The Old Man was talking to Union this trip. And they’d left an important military action to go off and enter the realm of trade. Madelaine, the night of the party, had talked about tariffs, just before she went off the topic of deals and railed on Quen.
He must have looked an idiot to Jake, who passed him in the corridor. He was still standing, adding things up the slow way.
But he stood there a moment longer reviewing his facts, and then turned around and signaled a request for entry to the Old Man’s office.
The light gave permission. He walked in and saw James Robert look at him with a little surprise, and a microscopic amount of anticipation.
“Trade talks with Union,” he said to the Old Man. “About the shadow market. Maybe the status of the border stations. Am I a fool?”
The Old Man grinned.
“Now what ever would make you think that?”
“Esperance and Voyager are leakier than Mars, in black market terms, and if we really wanted profit, we’d round-trip to Earth for another load of Scotch whiskey.”
“Is that all?”
“So it’s not money, and we’ve suddenly become immaculate about the tariff regulations. I know we have principles, sir, but it seems we’re making a point, and we’re agreeing to Quen’s shipbuilding and paying her station tariffs by the book.”
There was a moment of stony silence. “We don’t of course have a linkage.”
“No, sir, of course we don’t. We got Fletcher for the ship. We got Quen to agree to something else and we’re talking to Union couriers.

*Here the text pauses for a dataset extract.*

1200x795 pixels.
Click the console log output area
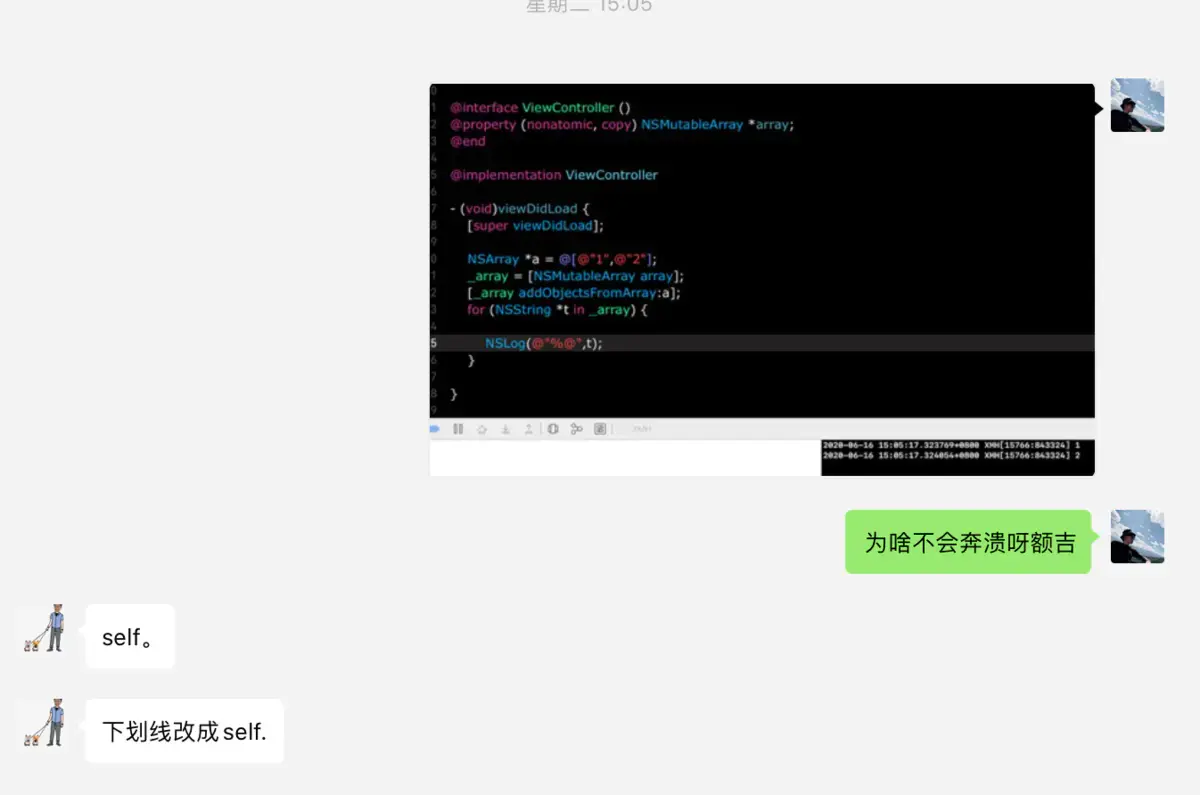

I’d say we advised Union as early as last year we were shifting operations, and we promised them that Quen can pull Esperance and Voyager into agreement on whatever-it-is without her really raising a sweat, unless Union makes those two stations some backdoor offer to become solely Union ports. And Union won’t do that because they’re a military bridge to Earth and it would as good as declare war. Mariner, though, could play both ends against the middle. Except if the merchanters themselves threaten boycott. That would make Mariner fall in line.”

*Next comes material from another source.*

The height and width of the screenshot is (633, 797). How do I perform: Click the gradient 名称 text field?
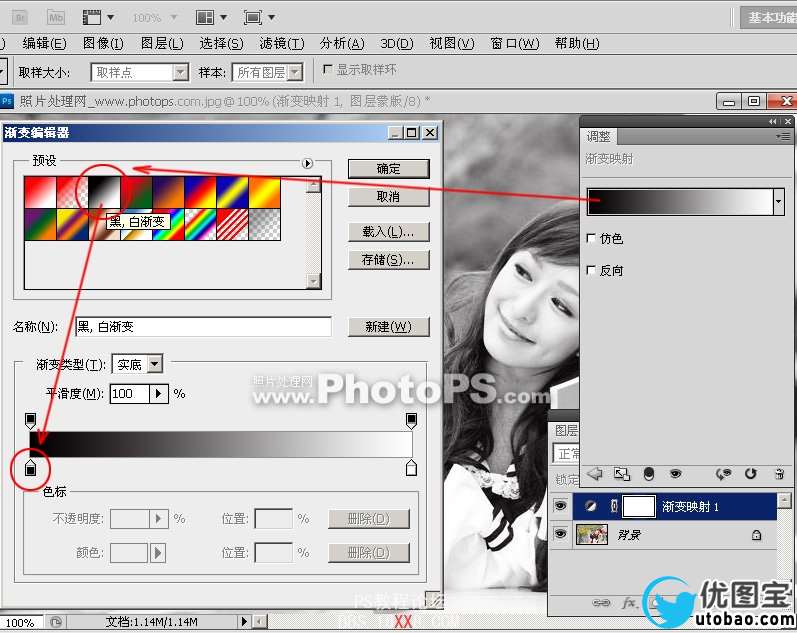[203, 327]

A twitch tugged the edge of the Old Man’s mouth. “Mariner isn’t going to fight us. But Mariner will play both sides. Security-wise, you just don’t tell Mariner anything except what you expect it to do. Its police are hair-triggered bullies, on dockside. But its politicians have no nerves for anything that could lead to another crisis or a renewal of Union claims on the station. The populace of Mariner is invested in rebuilding, trade, profit. They’re squealing in anguish over the thought of lowered tariffs, but they’re interested in the proposition of merchanters doing all their trading on dockside.”